1930's tunes Dust BowlSeptember 10 2002 at 9:07 PM | John Wright |
Response to 1930's tunes, related to dust bowl |
| Here are the collected responses from my colleagues on another group:
Responses about songs of the dust bowl:
Cary Ginell wrote:
>You really don't have to look any farther than Woody Guthrie to find a wealth of songs dealing with The Dust Bowl, including "Do Re Mi," "Dust Bowl Refugee," "Tom Joad," "Dust Won't Kill Me," and many others. Guthrie's 1940 session for Victor, "Dust Bowl Ballads" has many of them. It was reissued on a Rounder CD. And yes, it was a severe drought that
hit the midwestern U.S. during the 1930s. The drought caused thousands of residents to abandon their farms, pack up their belongings and head for California, where the promise of plentiful work as sharecroppers
beckoned. The 1939 film "The Grapes of Wrath" (with Henry Fonda, Jane Darwell, and John Carradine) depicted this period in American history quite accurately. It's a marvelous film, and even includes some of the songs from the period.
Doug Pomeroy wrote:
The original Victor recordings were reissued in 2000 on Buddha Records
(a subsidiary of BMG). "WOODY GUTHRIE: Dust Bowl Ballads", catalog number 74465 99724-2.
Bob Shirer wrote:
The best known songs were Woody Guthrie's "Dust Bowl
Ballads" first issued in 1940 or 41 in two albums (recorded 4/26/40) by Victor, Victor P-27 and P-28, and redone with a few different songs for Disc 610 after the war.

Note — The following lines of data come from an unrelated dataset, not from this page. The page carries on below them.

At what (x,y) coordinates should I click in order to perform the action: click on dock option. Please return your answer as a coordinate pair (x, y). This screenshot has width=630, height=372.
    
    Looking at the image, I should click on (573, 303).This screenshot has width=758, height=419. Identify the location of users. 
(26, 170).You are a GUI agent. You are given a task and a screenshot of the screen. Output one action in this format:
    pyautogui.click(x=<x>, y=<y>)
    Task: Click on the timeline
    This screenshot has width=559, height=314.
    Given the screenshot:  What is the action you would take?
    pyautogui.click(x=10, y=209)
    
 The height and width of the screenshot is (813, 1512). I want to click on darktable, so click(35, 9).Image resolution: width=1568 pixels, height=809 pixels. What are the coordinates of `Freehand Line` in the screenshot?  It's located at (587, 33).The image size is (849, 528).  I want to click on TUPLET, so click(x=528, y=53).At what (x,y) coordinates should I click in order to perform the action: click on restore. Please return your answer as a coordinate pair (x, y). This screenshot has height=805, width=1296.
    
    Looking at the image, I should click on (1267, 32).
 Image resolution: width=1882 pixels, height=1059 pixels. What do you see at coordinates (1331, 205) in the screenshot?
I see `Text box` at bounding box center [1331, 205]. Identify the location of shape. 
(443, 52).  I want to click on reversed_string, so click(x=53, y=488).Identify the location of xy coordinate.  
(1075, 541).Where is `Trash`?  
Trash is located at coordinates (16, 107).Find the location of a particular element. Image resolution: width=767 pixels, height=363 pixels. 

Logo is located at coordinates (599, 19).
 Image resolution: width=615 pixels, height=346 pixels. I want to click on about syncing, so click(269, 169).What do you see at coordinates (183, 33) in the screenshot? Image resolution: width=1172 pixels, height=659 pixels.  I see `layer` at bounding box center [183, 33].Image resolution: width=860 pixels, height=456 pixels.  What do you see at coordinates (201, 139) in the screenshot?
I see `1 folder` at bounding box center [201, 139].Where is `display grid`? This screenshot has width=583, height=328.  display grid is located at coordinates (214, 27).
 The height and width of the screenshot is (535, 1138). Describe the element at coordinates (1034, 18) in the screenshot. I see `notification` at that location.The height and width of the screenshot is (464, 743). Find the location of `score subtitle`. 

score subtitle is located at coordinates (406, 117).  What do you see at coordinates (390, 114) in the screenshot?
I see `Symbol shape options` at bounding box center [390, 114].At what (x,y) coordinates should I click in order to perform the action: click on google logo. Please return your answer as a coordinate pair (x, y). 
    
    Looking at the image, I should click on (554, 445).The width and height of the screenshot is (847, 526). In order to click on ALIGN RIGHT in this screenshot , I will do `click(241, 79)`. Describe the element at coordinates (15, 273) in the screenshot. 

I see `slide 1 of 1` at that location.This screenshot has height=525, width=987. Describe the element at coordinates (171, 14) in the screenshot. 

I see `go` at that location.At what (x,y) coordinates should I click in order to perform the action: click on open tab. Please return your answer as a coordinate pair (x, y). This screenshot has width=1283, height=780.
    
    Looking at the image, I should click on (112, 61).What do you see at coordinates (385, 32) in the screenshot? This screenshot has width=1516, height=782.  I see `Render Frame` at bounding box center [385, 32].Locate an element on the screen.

There are surely others, but the Guthrie songs are the best; for example: "Talkin' Dust Bowl Blues", "Do Re Me", "Pretty Boy Floyd", "Dusty Old Dust", "Vigilante Man", and the amazing two part summary of "The Grapes of Wrath", "The Ballad of Tom Joad".
Bud Black wrote:
>"The Sharecroppin' Blues" - Gene Austin
(....if we don't get some rain soon we'll be gone with the dust....)
Bill Knowlton wrote:
Woody Guthrie made a career out of songs about the Dust Bowl; the "anthem," however, seems to be the "Lonesome Road Blues (Going Down This
Road Feeling Bad.")
Flatt & Scruggs did Guthrie's "Pastures Of Plenty," and the Carter Family recorded "No Depression In Heaven," a real winner.